Task brief
Return every entry exactly, except for any pictures.

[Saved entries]
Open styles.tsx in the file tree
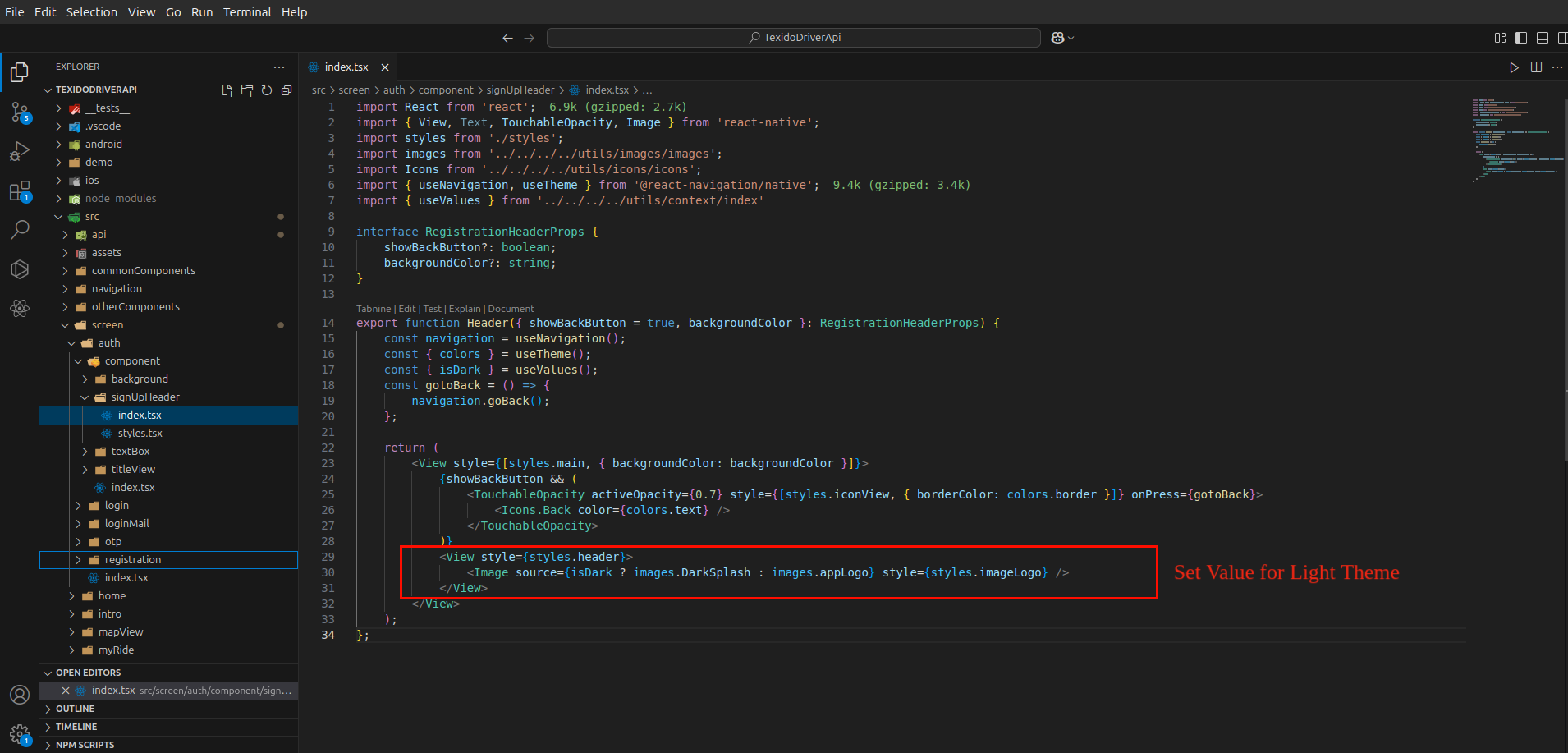(x=140, y=434)
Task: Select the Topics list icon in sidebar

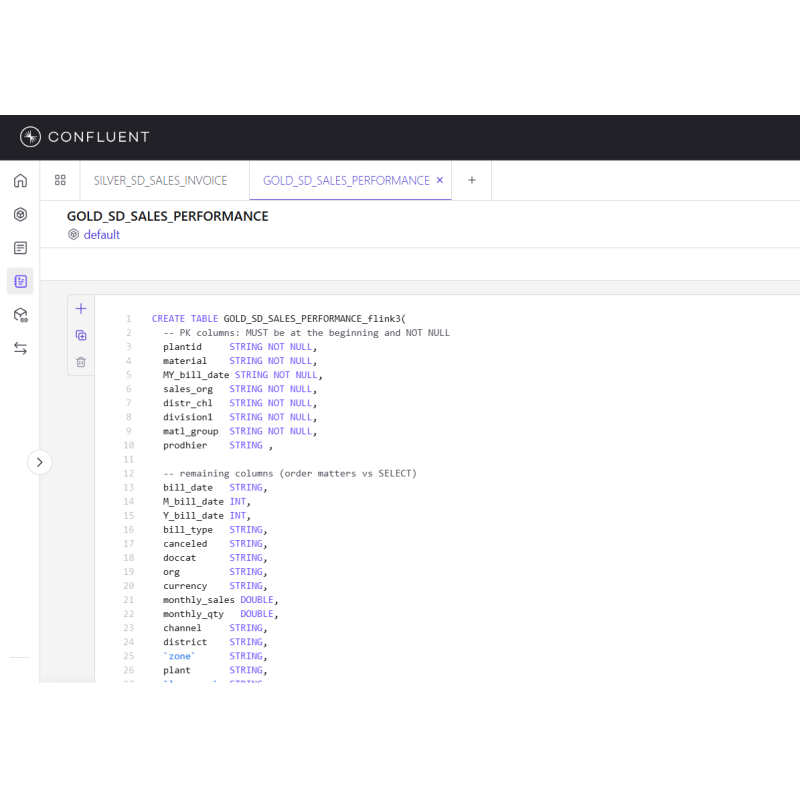Action: pyautogui.click(x=20, y=247)
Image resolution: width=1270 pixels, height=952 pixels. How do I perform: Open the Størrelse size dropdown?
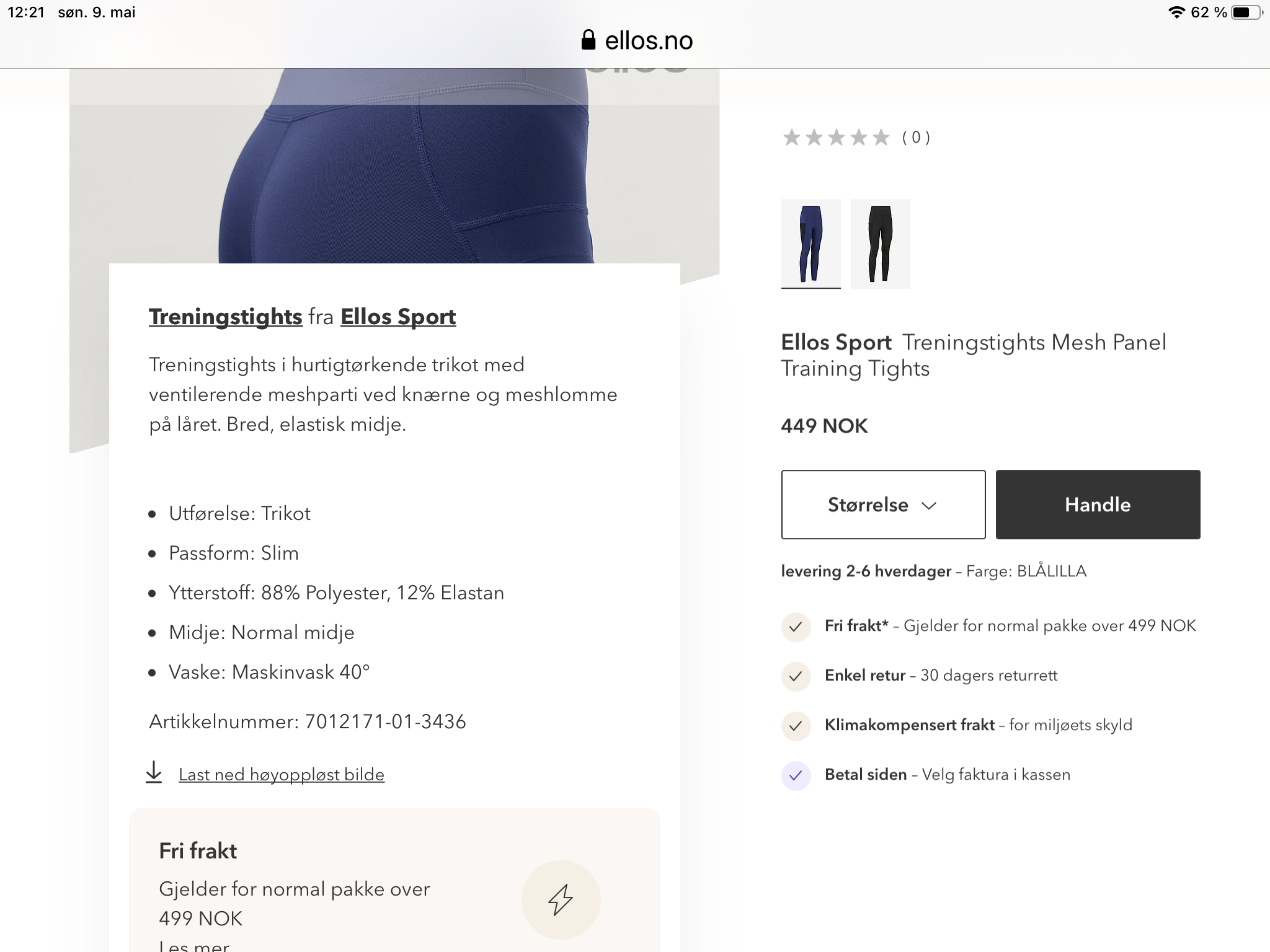pyautogui.click(x=883, y=505)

Task answer
Open styles.tsx in the file tree
(x=140, y=434)
Task: Select the Topics list icon in sidebar

Action: pyautogui.click(x=20, y=247)
Image resolution: width=1270 pixels, height=952 pixels. How do I perform: Open the Størrelse size dropdown?
pyautogui.click(x=883, y=505)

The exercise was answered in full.